Rust – A trap to ensnare unwary web crawlers, by Tim McNamara. It creates pathological patterns of input data that will slow down naive robots by the sheer volume of processing required, whilst using minimal resources on the server thanks to elegant event-driven code. It's effectively a reversed denial-of-service attack, designed to overwhelm malicious or thoughtless crawlers of your site. Well-written and robust robot scripts will cope with malformed input of course, but the odds are that any crawler that's bringing your site to its knees with an unreasonable number of requests won't be a masterpiece of engineering!
Seeing like a database – Written by another fan of Seeing like a State, this has a great quote from Jay Owens at the end, noting "the asymmetry of personal data, open for the 99% & deep analytics for the 1%".
HttpBin – Echoes back information about HTTP requests you send it, including things like headers, data, and forced result codes. I'm just thankful it introduced me to the 418 (I'm a teapot) status code, I can't believe I've been writing web code for so long without checking for that possibility.
Drone landscapes, intelligent geotextiles, geographic countermeasures – I'd never realized how deeply adding processing to landscape structures could change our world. This is a compelling exploration of some of the possibilities, and I'm especially struck by the possibilties for a robot-readable world.
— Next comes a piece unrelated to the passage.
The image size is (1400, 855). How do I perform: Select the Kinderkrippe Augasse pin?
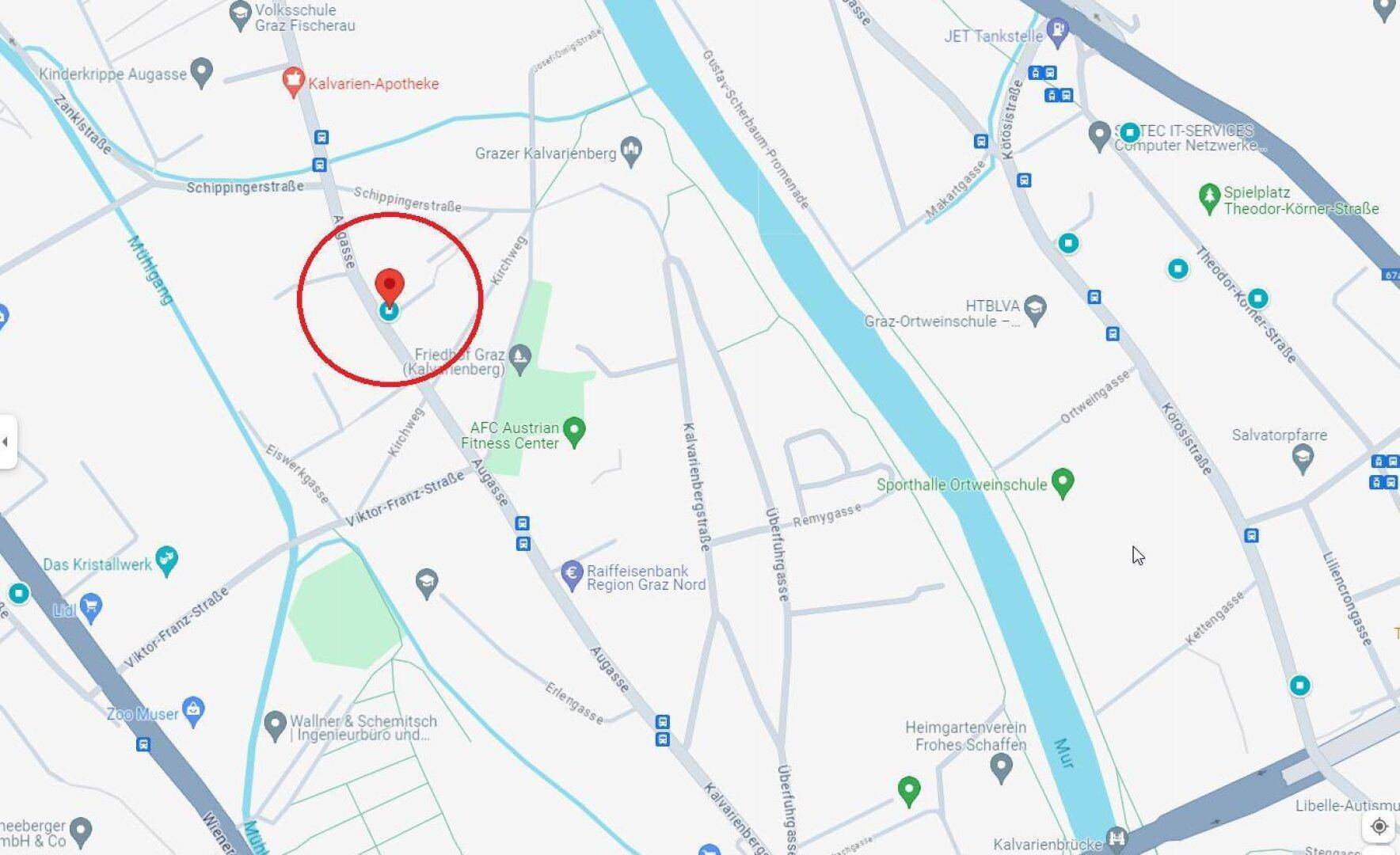[203, 73]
An end to bad heir days - The copyright on James Joyce's work finally expired! The enforcement process became a poster child for how the combination of insanely-long copyright terms and ornery heirs can derail the enjoyment and exploration of an artist's work. Thankfully scholars are now free to quote Joyce's work and letters, and I've just downloaded A Portrait of an Artist as a Young Man to re-read in celebration.